Late 18th to 20th century
In the Neoclassical period, no basic changes took place in chair forms, but legs became straight and dimensions lighter. Backs in the shape of classical vases replaced the fanciful outlines of the Rococo period. Around 1800, freely executed imitations of Greek and Roman chairs of the klismos type, with curved legs and backrest, appeared. French chairs of the Empire period, executed in dark mahogany and embellished with ornate bronze mounts, created a ponderous effect.

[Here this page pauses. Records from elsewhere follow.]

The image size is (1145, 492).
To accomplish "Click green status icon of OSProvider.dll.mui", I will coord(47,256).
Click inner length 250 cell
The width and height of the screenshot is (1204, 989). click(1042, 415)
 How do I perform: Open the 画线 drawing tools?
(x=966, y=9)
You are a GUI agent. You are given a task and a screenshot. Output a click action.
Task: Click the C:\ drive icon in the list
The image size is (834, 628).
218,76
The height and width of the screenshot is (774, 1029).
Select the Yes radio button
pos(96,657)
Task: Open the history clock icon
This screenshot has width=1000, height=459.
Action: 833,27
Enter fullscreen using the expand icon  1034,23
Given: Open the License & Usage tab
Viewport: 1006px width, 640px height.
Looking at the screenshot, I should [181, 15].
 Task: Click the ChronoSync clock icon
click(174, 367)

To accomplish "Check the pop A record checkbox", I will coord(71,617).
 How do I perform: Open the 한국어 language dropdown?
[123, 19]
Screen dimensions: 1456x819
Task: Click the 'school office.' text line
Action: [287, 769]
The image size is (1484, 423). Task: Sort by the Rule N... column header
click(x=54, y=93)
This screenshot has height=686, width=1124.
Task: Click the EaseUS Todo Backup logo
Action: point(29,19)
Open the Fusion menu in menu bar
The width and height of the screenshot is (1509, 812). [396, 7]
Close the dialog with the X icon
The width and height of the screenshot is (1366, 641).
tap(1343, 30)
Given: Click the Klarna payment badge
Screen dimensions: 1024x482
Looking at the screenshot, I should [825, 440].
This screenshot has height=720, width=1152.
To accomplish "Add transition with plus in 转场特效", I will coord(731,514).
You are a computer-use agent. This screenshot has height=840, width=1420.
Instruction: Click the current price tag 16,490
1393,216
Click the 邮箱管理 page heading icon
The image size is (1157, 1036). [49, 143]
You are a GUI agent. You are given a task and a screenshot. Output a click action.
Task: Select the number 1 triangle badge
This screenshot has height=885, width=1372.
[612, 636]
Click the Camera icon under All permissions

In cheaper brands of inferior workmanship, bourgeois chairs of the 19th century carried on the traditions of the 17th and 18th centuries. The only real innovations were the bentwood (wood that has been bent and shaped) chairs in beech that became popular all over the world and were still made in the 20th century. Around 1900 the continental Art Nouveau and Jugendstil styles (French and German styles characterized by organic foliate forms, sinuous lines, and non-geometric forms), and the Arts and Crafts movement in England (established by the English poet and decorator William Morris to reintroduce idealized standards of medieval craftsmanship), gave rise to original chair designs by Eugène Gaillard in France, Henry van de Velde in Belgium, Josef Hoffman in Austria, Antonio Gaudí in Spain, and Charles Rennie Mackintosh in Scotland. These new furniture styles did not exercise wide, let alone decisive, influence. The Art Nouveau chairs designed by the French architect Hector Guimard, for example, are collector’s pieces, but his name is known to a broader public only because of his fanciful entrances to the Paris Métro.
Modern
After World War I, the Bauhaus school in Germany became a creative centre for revolutionary thinking, resulting, for example, in tubular steel chairs designed by the architects Marcel Breuer, Ludwig Mies van der Rohe, and others. During World War II, the aircraft industry accelerated the development of laminated wood and molded plastic furniture. The dominant chair forms of this period go back to designs by Alvar Aalto, Bruno Mathsson, and Charles and Ray Eames. Rapid technical developments, in conjunction with an ever-increasing interest in human-factors engineering, or ergonomics, purport that completely new chair forms will probably be evolved in the future.